US 11,842,534 B2
Information processing apparatus for obtaining character string
Masaya Soga, Kanagawa (JP)
Assigned to Canon Kabushiki Kaisha, Tokyo (JP)
Filed by CANON KABUSHIKI KAISHA, Tokyo (JP)
Filed on Mar. 24, 2021, as Appl. No. 17/211,659.
Claims priority of application No. 2020-063778 (JP), filed on Mar. 31, 2020.
Prior Publication US 2021/0303895 A1, Sep. 30, 2021
Int. Cl. G06N 20/00 (2019.01); G06N 5/04 (2023.01); G06V 10/96 (2022.01); H04N 1/00 (2006.01); G06F 18/22 (2023.01); G06F 18/28 (2023.01); G06V 30/12 (2022.01); G06V 10/94 (2022.01); G06V 30/412 (2022.01); H04N 1/04 (2006.01); G06V 30/10 (2022.01)

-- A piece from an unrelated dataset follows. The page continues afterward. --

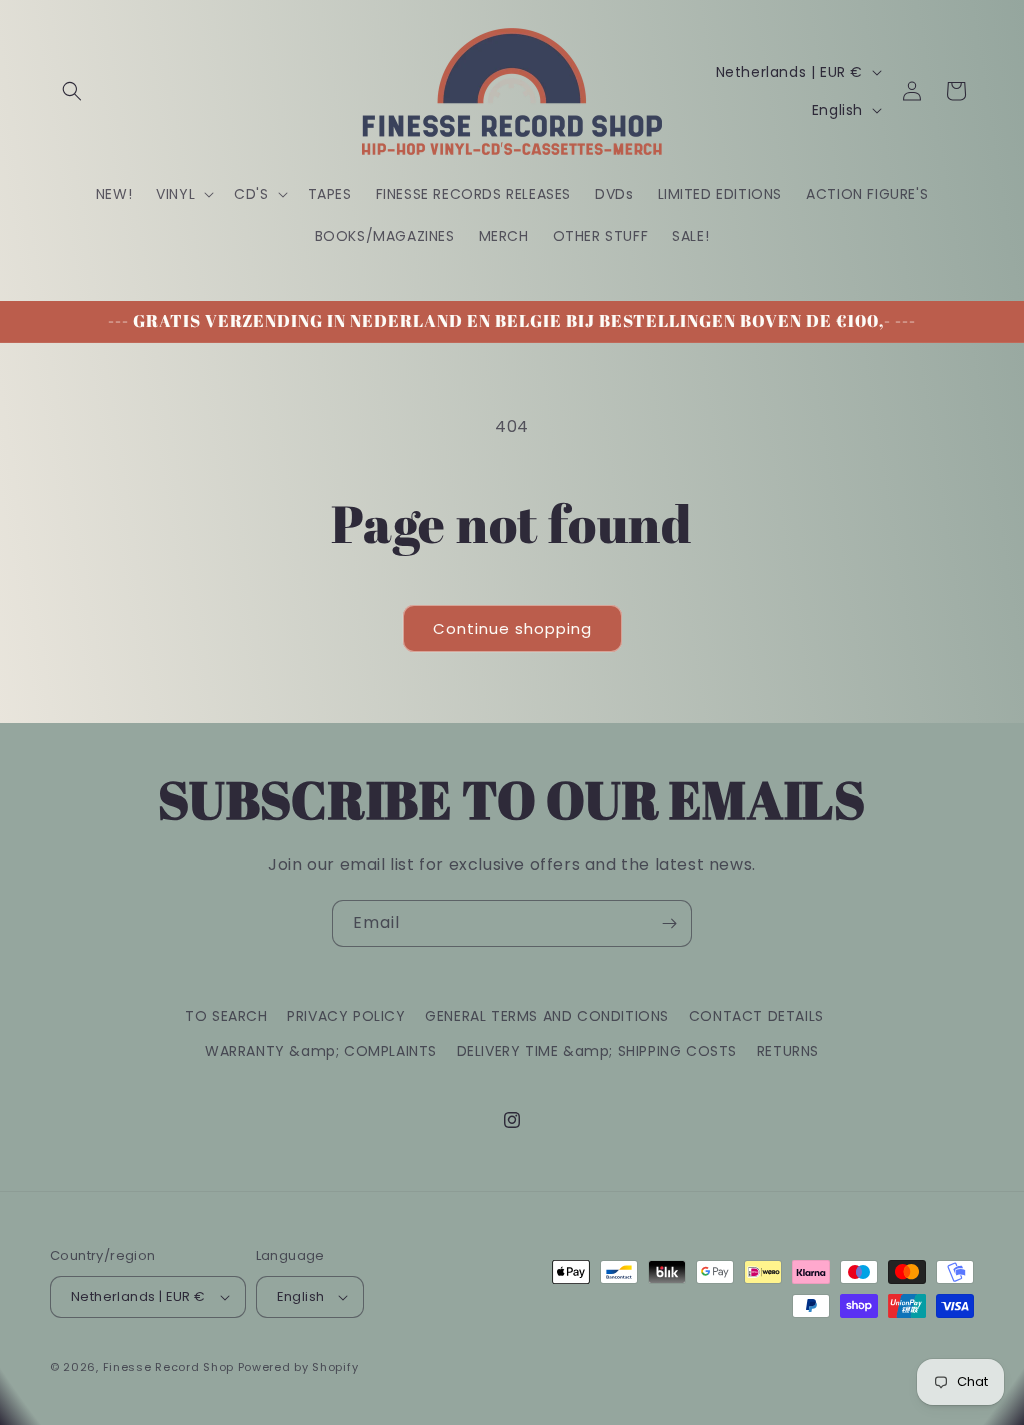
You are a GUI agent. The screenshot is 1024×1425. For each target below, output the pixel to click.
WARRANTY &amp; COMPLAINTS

CPC G06V 10/96 (2022.01) [G06F 18/22 (2023.01); G06F 18/28 (2023.01); G06N 5/04 (2013.01); G06N 20/00 (2019.01); G06V 10/945 (2022.01); G06V 30/12 (2022.01); G06V 30/412 (2022.01); H04N 1/00331 (2013.01); G06V 30/10 (2022.01); H04N 1/04 (2013.01); H04N 2201/0094 (2013.01)] 15 Claims
OG exemplary drawing
 
11. An information processing method to be performed by an information processing apparatus, the information processing method comprising:
obtaining a first character recognition result by performing character recognition processing on a text region in a first scan image; and
learning, if a part of a character string of the first character recognition result is deleted in setting attribute information about the first scan image, a regular expression based on the deleted character string,
wherein, if a character string of a second character recognition result obtained by performing a character recognition processing on a text region in a second scan image matches the learned regular expression, the second character recognition result is corrected by deleting a part matching the learned regular expression from the character string of the second character recognition result.